Exercise description => Locate every line in the entries below that contains the string "Fillable", and copy each of those lines.

Material provided start

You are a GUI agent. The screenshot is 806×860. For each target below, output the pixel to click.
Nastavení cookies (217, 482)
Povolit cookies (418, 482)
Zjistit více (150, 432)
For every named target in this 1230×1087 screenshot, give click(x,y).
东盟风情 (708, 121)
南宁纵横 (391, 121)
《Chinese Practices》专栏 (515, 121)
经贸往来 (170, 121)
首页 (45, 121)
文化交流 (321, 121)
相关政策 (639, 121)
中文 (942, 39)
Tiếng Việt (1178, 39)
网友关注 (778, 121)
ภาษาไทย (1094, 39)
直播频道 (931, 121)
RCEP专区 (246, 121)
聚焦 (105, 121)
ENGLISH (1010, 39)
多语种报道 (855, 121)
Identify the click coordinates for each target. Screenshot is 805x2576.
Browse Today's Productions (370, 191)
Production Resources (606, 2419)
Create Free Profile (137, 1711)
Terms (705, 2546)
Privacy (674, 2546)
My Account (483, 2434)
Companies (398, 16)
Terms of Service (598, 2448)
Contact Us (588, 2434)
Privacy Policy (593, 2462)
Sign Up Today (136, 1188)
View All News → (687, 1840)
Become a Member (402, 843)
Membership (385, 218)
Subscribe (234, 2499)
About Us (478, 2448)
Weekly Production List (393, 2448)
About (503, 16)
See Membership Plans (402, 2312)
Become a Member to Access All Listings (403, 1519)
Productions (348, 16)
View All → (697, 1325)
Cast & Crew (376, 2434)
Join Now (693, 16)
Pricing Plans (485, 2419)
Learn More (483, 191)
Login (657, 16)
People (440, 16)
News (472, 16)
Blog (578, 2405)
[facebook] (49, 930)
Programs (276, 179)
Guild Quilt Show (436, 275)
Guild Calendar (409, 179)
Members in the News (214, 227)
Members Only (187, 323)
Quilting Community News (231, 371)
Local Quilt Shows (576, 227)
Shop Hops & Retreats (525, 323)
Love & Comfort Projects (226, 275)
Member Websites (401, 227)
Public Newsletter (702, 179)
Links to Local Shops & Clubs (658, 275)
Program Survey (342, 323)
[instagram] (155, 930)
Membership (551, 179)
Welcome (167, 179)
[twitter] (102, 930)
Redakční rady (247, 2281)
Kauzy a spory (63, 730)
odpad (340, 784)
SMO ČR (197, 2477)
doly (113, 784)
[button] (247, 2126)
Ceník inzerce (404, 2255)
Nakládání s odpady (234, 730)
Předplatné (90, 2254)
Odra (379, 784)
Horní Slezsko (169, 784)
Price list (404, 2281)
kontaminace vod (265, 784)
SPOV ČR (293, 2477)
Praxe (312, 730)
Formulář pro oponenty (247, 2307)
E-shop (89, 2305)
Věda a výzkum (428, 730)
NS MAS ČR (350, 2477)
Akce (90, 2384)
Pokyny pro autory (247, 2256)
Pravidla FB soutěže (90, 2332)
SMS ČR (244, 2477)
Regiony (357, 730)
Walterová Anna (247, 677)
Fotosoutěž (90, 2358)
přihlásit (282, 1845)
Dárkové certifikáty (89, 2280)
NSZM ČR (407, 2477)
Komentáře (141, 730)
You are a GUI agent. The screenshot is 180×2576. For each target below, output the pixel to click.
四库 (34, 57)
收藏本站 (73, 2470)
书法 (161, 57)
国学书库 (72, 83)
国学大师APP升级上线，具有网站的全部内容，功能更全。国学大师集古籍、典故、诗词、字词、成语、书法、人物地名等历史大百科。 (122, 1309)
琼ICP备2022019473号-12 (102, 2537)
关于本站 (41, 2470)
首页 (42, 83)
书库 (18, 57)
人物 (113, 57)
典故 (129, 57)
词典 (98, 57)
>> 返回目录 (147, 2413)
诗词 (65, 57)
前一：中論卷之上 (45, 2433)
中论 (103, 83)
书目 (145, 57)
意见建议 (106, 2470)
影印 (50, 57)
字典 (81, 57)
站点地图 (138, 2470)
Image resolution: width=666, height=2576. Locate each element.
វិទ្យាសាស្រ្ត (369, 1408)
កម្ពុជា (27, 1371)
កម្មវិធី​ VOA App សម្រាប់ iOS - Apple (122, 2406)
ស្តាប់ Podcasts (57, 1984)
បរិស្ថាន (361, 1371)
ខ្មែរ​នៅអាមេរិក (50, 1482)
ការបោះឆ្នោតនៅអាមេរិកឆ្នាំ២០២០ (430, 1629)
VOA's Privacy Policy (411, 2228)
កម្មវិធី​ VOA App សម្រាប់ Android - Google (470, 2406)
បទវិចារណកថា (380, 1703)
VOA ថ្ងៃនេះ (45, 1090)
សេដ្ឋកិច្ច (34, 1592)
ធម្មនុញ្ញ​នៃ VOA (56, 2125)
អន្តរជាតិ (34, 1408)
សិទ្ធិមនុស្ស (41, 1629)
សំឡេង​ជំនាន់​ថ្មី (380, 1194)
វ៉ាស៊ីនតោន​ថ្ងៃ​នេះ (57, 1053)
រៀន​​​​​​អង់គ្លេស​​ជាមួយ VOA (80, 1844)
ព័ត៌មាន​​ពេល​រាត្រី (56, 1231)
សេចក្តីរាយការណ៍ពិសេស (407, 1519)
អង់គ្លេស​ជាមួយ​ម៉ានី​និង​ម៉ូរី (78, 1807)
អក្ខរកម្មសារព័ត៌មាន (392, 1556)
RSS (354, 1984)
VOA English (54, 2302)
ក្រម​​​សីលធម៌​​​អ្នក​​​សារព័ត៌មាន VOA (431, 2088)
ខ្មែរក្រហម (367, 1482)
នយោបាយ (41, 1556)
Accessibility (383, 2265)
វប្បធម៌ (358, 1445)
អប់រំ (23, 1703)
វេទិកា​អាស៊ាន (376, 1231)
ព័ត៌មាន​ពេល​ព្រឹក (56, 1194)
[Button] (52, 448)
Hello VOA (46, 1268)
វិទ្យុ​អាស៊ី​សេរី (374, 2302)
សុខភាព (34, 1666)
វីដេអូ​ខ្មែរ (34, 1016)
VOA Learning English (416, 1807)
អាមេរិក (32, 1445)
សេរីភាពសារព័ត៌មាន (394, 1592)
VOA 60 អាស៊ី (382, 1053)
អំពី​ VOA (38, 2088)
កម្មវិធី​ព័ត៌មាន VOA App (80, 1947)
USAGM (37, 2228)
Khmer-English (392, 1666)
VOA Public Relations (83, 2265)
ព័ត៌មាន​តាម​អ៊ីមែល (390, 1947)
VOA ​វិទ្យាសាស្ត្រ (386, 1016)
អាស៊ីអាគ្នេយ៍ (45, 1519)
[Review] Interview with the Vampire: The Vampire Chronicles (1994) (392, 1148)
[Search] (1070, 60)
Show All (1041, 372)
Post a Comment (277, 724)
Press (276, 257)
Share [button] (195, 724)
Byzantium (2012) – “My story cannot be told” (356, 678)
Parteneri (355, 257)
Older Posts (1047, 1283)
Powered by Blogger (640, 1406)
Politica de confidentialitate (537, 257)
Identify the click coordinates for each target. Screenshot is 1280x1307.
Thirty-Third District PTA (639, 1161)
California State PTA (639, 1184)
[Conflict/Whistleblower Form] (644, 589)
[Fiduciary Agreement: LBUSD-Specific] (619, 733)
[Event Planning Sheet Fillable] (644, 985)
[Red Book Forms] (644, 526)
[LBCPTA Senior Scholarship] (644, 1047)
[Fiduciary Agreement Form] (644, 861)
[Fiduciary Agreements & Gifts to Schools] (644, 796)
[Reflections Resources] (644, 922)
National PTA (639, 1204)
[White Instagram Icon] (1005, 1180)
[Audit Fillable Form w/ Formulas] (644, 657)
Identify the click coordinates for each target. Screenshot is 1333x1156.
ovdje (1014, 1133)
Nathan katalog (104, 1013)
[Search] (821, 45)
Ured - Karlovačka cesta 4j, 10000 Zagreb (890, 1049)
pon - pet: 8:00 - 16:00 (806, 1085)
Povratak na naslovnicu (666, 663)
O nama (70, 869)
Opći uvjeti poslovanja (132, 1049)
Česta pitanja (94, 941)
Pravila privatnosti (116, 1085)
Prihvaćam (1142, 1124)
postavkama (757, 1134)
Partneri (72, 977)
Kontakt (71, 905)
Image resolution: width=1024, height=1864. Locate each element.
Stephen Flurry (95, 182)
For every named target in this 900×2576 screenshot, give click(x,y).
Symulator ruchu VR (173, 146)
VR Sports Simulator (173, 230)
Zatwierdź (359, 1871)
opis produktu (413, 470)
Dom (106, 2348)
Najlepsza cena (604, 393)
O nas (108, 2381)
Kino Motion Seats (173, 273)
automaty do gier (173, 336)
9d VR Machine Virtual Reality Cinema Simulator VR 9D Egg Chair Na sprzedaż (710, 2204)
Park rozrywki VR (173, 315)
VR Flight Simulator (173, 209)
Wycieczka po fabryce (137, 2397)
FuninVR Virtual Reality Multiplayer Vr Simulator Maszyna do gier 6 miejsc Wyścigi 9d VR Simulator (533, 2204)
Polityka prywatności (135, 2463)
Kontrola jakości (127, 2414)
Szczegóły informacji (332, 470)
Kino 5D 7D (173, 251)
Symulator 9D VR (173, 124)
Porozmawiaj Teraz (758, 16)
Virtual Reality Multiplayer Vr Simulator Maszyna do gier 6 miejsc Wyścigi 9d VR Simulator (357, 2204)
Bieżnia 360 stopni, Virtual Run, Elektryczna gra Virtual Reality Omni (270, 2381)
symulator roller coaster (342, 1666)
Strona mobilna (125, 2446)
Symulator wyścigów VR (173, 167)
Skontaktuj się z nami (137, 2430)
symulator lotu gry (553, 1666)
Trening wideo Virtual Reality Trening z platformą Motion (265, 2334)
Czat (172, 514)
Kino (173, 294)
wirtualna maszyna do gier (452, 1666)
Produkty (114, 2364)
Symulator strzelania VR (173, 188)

Material provided end

Exercise result =>
[Event Planning Sheet Fillable] (644, 985)
[Audit Fillable Form w/ Formulas] (644, 657)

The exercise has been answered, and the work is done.